An insurer that undertakes the defense of its insured for a sufficiently lengthy period of time without reserving its rights to deny coverage waives coverage defenses. So held the 7th Circuit in Nutmeg Ins. Co. v. East Lake Management & Development Corp. (7th Cir. (Ill.) Jan. 22, 2008) (unreported). In this case, the insurer hired counsel to defend its insured, but did not issue a reservation of rights until two years later. The insurer continued to defend for another two years before issuing a coverage denial. The court concluded that, whether the delay was two or four years, it was too long under Illinois law. The court rejected arguments that the insured was required to demonstrate prejudice by the delay; while prejudice would be required to establish a claim of estoppel, the delay in this case constituted a waiver for which no showing of prejudice was required. The court also rejected arguments that the loss was uninsurable as a matter of state law, and that neither waiver nor estoppel could create coverage for uninsurable losses. Finding no Illinois cases, the court cited precedent in California and New Jersey for the proposition that the defense of uninsurability may be waived or forfeited, and predicted that Illinois courts would agree. Compare this holding with the rule in New York that an insurer cannot through waiver create coverage that a policy was not written to provide (see Schiff Assoc. v. Flack, 51 NY2d 692 (1980); Zappone v. Home Ins. Co., 55 NY2d 131 (1982); Central General Hosp. v. Chubb Group of Ins. Cos., 90 NY2d 195 (1997)). While coverage may be created by estoppel (which requires prejudice), waiver applies only to defenses based on policy exclusions and breach of policy conditions.

New Late Notice Legislation Proposed In New York

Only two months after Governor Spitzer vetoed efforts to permit "direct actions" in New York and impose a requirement of prejudice in late notice cases, a new bill has been introduced in the State Senate and Assembly that would change New York law in much the same way that SB 06306 proposed to.  The new proposal, which is co-sponsored by 38 senators and 120 Assemblymen, would:

  • Permit injured parties to bring declaratory judgment actions directly against the insurer of the party responsible for their injuries.
  • Give insurers that deny coverage for bodily injury claims on the basis of late notice a 60 day grace period in which to file a DJ naming the third party claimant (in which event the claimant may not bring its own DJ). 
  •  Stipulate that untimely notice will not invalidate coverage (except as to claims made policies) without proof of prejudice.  Prejudice is defined as the impairment of a "significant interest," including the ability to investigate, settle or defend a claim.
  • Require insurers to prove prejudice if the delay was two years or less but assign the burden of disproving prejudice to policyholders if the delay was longer than two years.  Prejudice shall exist as a matter of law if, prior to notice, the insured's liability is fixed by a judgment, arbitration or settlement.        
  • Add a new section to 3420(d) requiring insurers to confirm the existence and limits of liability insurance coverage to injured parties within 60 days of a written request.

To the extent that there are olive branches in this legislative thicket, they appear to be contained in the 60 day "safe harbor" provision; the shifting burden of proof provision and the determination of prejudice as a matter of law.

───

Please answer these questions from the insurance coverage text above:
1. In the Nutmeg case, how long after hiring counsel did the insurer issue a reservation of rights?
2. How many senators co-sponsor the new late notice proposal?
3. Under the proposed addition to 3420(d), within how many days of a written request must insurers confirm coverage to injured parties?

───

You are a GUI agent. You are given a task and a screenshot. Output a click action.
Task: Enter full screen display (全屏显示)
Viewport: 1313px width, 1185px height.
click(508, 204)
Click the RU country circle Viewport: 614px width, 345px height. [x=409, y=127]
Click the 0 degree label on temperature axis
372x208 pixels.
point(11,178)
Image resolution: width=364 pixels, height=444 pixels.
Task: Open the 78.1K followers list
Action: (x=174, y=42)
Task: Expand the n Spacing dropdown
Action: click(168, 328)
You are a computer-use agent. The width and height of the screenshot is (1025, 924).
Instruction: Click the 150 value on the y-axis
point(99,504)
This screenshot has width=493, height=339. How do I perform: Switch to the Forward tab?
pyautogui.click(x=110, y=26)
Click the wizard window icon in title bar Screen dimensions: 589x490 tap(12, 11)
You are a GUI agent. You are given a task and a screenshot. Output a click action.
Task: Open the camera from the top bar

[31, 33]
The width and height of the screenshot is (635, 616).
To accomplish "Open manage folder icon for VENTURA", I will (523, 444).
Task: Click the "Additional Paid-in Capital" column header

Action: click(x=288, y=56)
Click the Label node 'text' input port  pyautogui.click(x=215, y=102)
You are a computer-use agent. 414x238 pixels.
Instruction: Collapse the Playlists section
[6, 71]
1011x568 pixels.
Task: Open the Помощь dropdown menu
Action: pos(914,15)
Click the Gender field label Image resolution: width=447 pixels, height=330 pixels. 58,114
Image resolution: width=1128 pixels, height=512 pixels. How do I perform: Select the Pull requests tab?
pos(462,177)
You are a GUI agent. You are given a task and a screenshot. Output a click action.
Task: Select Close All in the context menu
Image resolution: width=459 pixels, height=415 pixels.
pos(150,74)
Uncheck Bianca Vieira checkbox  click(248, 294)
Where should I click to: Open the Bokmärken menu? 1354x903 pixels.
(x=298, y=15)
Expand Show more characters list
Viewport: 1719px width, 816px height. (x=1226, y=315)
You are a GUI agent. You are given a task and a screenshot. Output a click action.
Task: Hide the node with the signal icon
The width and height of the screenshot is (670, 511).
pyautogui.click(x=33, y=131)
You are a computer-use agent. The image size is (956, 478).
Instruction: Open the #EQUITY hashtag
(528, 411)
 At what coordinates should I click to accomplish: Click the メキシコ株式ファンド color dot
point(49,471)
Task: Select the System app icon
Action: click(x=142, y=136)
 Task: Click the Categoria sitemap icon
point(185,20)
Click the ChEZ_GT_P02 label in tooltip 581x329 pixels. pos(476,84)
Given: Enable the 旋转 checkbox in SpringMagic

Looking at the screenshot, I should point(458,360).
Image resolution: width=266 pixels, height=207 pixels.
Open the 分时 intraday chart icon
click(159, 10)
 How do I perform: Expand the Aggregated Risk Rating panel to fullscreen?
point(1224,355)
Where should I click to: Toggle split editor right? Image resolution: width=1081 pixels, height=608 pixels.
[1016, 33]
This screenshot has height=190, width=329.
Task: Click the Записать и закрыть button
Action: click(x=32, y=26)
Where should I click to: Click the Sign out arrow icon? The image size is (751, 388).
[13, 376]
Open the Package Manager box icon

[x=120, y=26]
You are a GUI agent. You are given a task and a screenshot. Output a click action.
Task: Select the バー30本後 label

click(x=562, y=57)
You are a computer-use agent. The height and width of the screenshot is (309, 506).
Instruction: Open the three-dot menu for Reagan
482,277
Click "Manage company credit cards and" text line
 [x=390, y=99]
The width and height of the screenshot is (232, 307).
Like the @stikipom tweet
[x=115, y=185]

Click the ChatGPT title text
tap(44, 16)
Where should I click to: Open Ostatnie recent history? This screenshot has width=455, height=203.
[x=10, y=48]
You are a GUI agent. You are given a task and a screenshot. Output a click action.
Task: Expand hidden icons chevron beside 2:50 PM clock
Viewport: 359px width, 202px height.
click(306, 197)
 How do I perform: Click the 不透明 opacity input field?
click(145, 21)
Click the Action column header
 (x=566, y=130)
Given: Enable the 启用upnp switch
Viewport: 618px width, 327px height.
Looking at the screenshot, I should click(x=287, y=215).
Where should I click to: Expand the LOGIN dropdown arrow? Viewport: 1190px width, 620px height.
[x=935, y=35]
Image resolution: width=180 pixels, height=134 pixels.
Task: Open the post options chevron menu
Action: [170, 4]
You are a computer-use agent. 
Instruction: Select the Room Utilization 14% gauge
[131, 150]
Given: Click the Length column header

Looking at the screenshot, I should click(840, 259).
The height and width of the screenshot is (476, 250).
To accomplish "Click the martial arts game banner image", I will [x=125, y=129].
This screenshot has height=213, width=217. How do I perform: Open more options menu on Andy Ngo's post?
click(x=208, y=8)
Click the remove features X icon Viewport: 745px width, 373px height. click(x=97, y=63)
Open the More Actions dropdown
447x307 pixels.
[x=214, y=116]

───

▶ _EXERCISE RESPONSE_
1. Two years later.
2. 38 senators.
3. Within 60 days.